◆ **Records to process**
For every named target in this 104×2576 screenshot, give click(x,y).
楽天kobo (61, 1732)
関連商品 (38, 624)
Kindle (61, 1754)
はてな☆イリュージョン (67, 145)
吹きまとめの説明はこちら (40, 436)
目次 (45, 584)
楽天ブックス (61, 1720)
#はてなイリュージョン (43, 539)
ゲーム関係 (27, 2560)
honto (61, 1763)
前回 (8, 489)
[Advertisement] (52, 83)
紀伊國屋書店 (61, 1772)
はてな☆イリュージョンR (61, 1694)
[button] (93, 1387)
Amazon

◆ **Exercise description**
Copy every entry exactly, missing none.

◆ **Answer section**
For every named target in this 104×2576 screenshot, give click(x,y).
楽天kobo (61, 1732)
関連商品 (38, 624)
Kindle (61, 1754)
はてな☆イリュージョン (67, 145)
吹きまとめの説明はこちら (40, 436)
目次 (45, 584)
楽天ブックス (61, 1720)
#はてなイリュージョン (43, 539)
ゲーム関係 (27, 2560)
honto (61, 1763)
前回 (8, 489)
[Advertisement] (52, 83)
紀伊國屋書店 (61, 1772)
はてな☆イリュージョンR (61, 1694)
[button] (93, 1387)
Amazon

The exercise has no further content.